In our own Backyard

Story last updated at 3:17 PM on Wednesday, April 11, 2012

Paul Banks unveils its peanut gallery

In our own backyard

By Michael Armstrong
Staff Writer


Photo by Michael Armstrong

Viktor Romanko, left, points at self-portraits Paul Banks Elementary School students painted for the Paul Banks Peanut Gallery.

At more sedate First Friday openings last week, art lovers milled around quiet little downtown galleries, enjoying a nice spring evening.

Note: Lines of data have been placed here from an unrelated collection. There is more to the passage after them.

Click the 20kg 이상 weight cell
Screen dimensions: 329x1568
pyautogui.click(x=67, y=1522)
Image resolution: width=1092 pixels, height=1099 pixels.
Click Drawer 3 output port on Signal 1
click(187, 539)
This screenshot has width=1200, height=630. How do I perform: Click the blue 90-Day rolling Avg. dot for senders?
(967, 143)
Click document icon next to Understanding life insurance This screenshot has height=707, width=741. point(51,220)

Not so at the far end of Pioneer Avenue, after it turns into East End Road. At Paul Banks Elementary School, students, staff, teachers and parents put the "extra" in the school's First Friday Art Extravaganza. Teachers, dressed in gowns and suits, handed out snacks. Art of all media decorated temporary gallery walls — folded up lunch tables in the school multipurpose room. Students created fish sculptures out of telephone wire.

The big excitement, though, hung hidden behind blue paper and ready to be unveiled — and no, it wasn't the artist Christo's latest wrapped-art project, but "Paul Banks Peanut Gallery," a school community work created by 170 student artists under the direction of Artist in the School Ruby Haigh.

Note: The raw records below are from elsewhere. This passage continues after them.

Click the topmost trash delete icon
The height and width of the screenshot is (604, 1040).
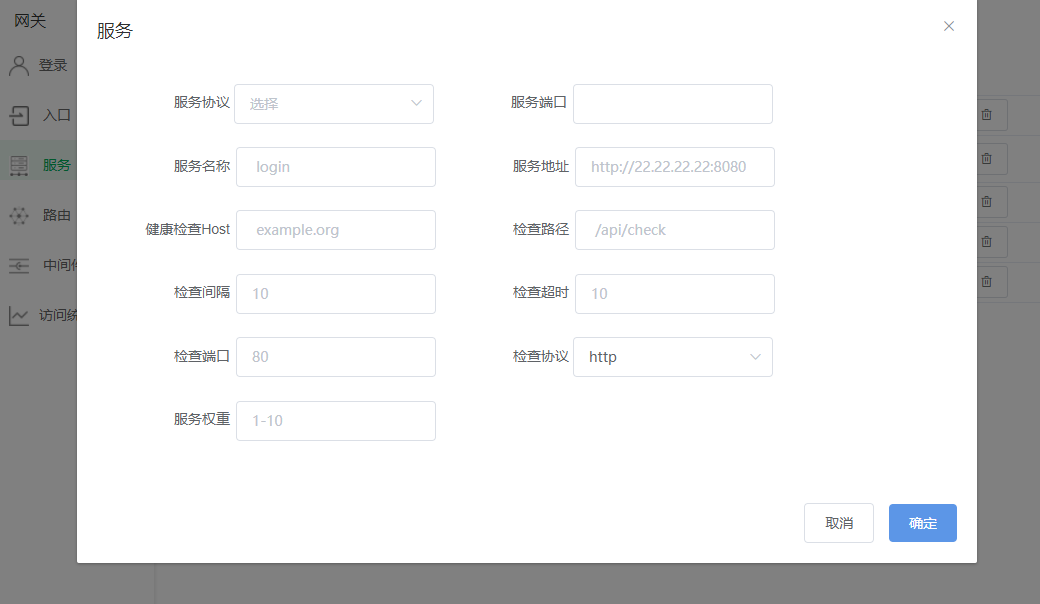pos(987,114)
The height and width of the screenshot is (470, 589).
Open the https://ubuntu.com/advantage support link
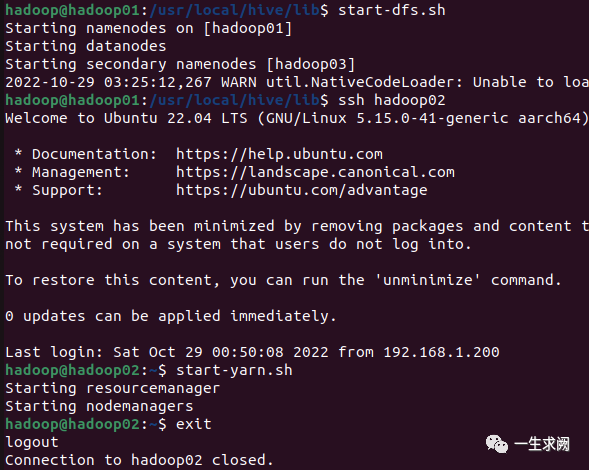coord(302,190)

If Haigh looked a little emotional at the unveiling, that might have been because her residency brought her full circle back to where she had been 21 years ago. In the late 1980s and early 1990s, Haigh had been a teacher for the deaf and hearing impaired at Paul Banks. She quit in 1991 after suffering a stroke.

To help her brain and body heal, she started doing pottery. Heading into her 14th summer creating beautiful ceramic art through her Jars of Clay studio on Main Street, Haigh took the natural next step in her career: teaching.

"I came back as a potter," she said of her two week residency in late February and early March. "For me it was the best of both worlds. I got to go back and teach at Paul Banks doing something that I absolutely love, which is pottery. It was a win-win for me."

Working with every student, Haigh inspired them to create one or two tiles for the mural. Younger children rolled out clay and punched it into molds. Some made impressions with rocks and other objects into the clay. Working clay into coils, students made squiggly designs or spelled out words like play, laugh, create, dance, learn and ask — words related to school.

"I really want the kids to have experience with clay, not just glazing a portrait on," Haigh said. "I let them play. There was one day they rolled out clay and experimented with textures. They just loved it. They were in heaven."

The community art project stood out among other Artist in School residencies, said Gaye Wolfe, an artist who assisted students and Haigh during the residency.

"This school is the coolest place," she said. "Everybody took ownership. It was way beyond an Artist in School project. Everybody got excited."

A program of the Alaska State Council on the Arts, Artist in School is administered locally by Bunnell Street Arts Center. Bunnell matches money raised by schools to bring artists in, usually for a two-week residency. Artists of all media and disciplines apply to get on the Artist in School teaching roster. They also attend a teaching artists training academy. Over the past 12 years, more than $100,000 has been spent locally to bring artists to lower Kenai Peninsula schools, said Asia Freeman, executive director of Bunnell.

The mural also is a return home for Freeman. In 1975 while a third grader at Paul Banks, Freeman also worked on a mural there.

"That's a huge commitment of that school and something they should be congratulated for. What's amazing is that it can happen in a couple of weeks," Freeman said.

The centerpiece of the mural is a grid of colorful self-portraits painted by the students. The title refers to Paul Banks, the school's namesake, a janitor who also was a composer and musician.

"He always had peanuts in his pocket. He was always giving kids peanuts," Haigh said. "The kids were called the Paul Banks Peanuts."

Haigh also credited her husband, Tim, for the mural frame, and Chad Dalke, the tile artist who put the mural together.

Teachers, staff and parents also were incredibly supportive.

"I think Paul Banks is a happenin' little place. It often gets overlooked," Haigh said. "The teachers are great, the parents are great, the kids are great."